In embodiments of the present invention, analog-digital converter 20 is to be example with ten accurate position (level) resolution, and the voltage range of analog control voltage VAGC is set at 1V to 2V, and then the per unit section is set at 0.1V, as shown in Figure 3, certainly when practical application above-mentioned numerical value all can change.
Analog-digital converter 20 of the present invention can be made up of a plurality of comparator, and the per unit section has a corresponding comparator.When analog control voltage VAGC input analog-digital converter 20, the action that each comparator in the analog-digital converter 20 will compare analog control voltage VAGC respectively is by this to obtain digital controlled signal D1.For example: analog control voltage VAGC is 1.63V, then the comparator of the constituent parts section below the 1.6V will obtain 1 result, and the comparator of the constituent parts section more than the 1.7V will obtain 0 result, analog-digital converter 20 can obtain the digital controlled signal D1 of ten accurate positions (1111110000), and the gain that can further directly remove the digital amplifying unit 40 of control amplifier 30 with this digital controlled signal D1 of ten accurate, perhaps in another embodiment of the present invention, digital controlled signal D1 also can be via the decoding of a decoder (decoder), and the gain of control figure amplifying unit 40.
See also Fig. 4 and Fig. 5, be respectively the circuit diagram of the present invention's numeral amplifying unit one preferred embodiment and the circuit diagram of first switch element.As shown in the figure, digital amplifying unit 40 includes a current source 41, one first differential unit 42, one second differential unit 43, one the 3rd differential unit 45, one first control unit 47 and one second control unit 49.Wherein first differential unit 42 connects current source 41, second differential unit 43 and the 3rd differential unit 45 respectively, and in order to receiving an input signal (+/-), and this input signal (+/-) is a differential input signal (+/-).

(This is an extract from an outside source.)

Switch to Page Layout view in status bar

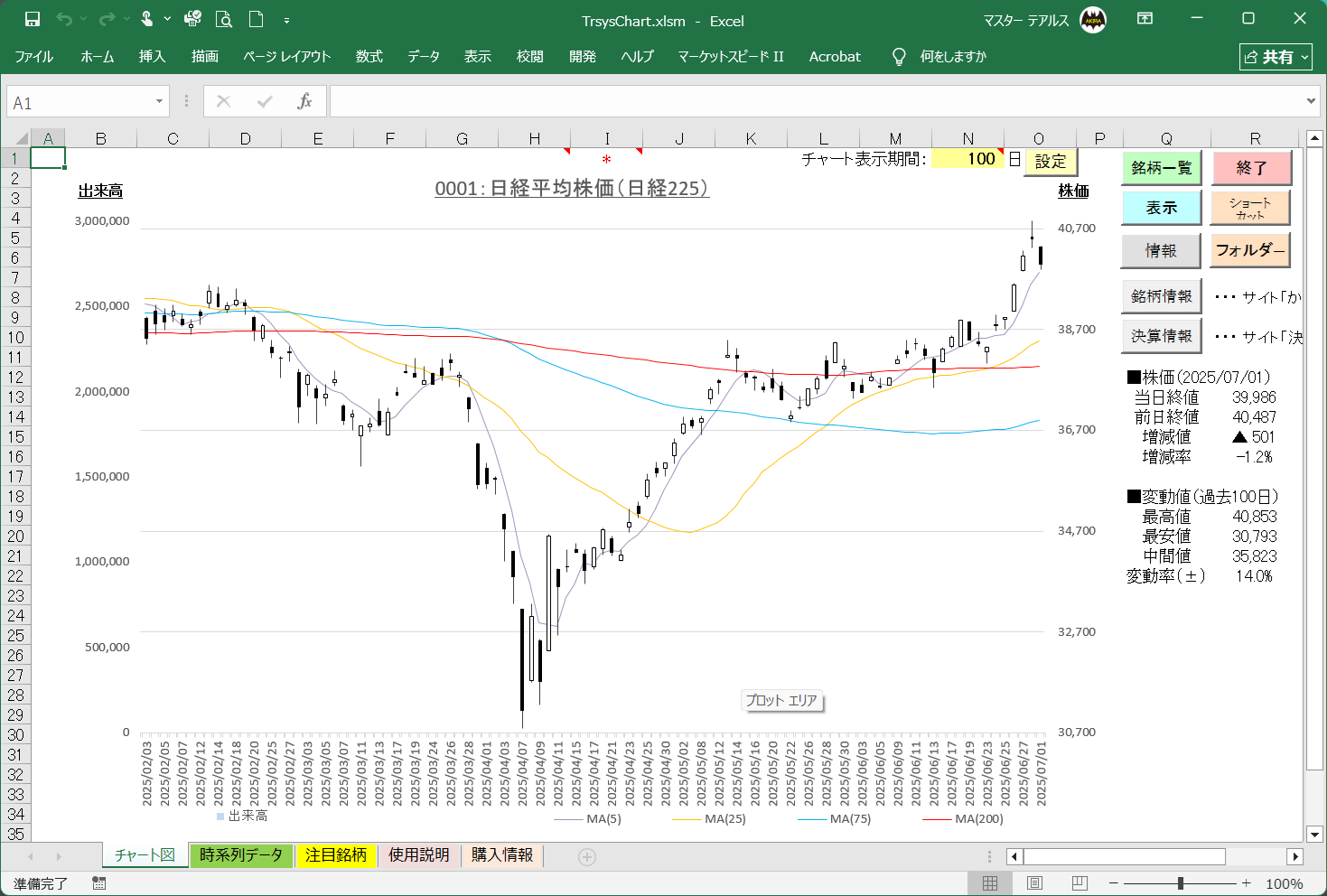(x=1035, y=883)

Second differential unit 43 includes one first load elements, 431, the second differential units 43 and connects first control unit 47 and one first reference voltage Vref 1 respectively, and exports one first output signal (-); The 3rd differential unit 45 includes one second load elements 451, the 3rd differential unit 45 connects second control unit 49 and first reference voltage Vref 1 respectively, and export one second output signal (+), wherein first output signal (-) and second output signal (+) can be a differential output signal (+/-).
First control unit 47 is in order to provide one first control voltage X 1, and with this first control voltage of second differential unit, 43 receptions X 1 Second control unit 49 is then in order to provide one second control voltage X 2, and with this second control voltage of the 3rd differential unit 45 receptions X 2Wherein, the first control voltage X 1Reach the second control voltage X 2Size mainly be decision by digital controlled signal D1, and the first control voltage X 1Reach the second control voltage X 2Be input into second differential unit 43 and the 3rd differential unit 45 simultaneously,, produce this differential output signal (+/-) by this, and reach the purpose that gains with digital form control amplifier 30 to control second differential unit 43 and the 3rd differential unit 45 simultaneously.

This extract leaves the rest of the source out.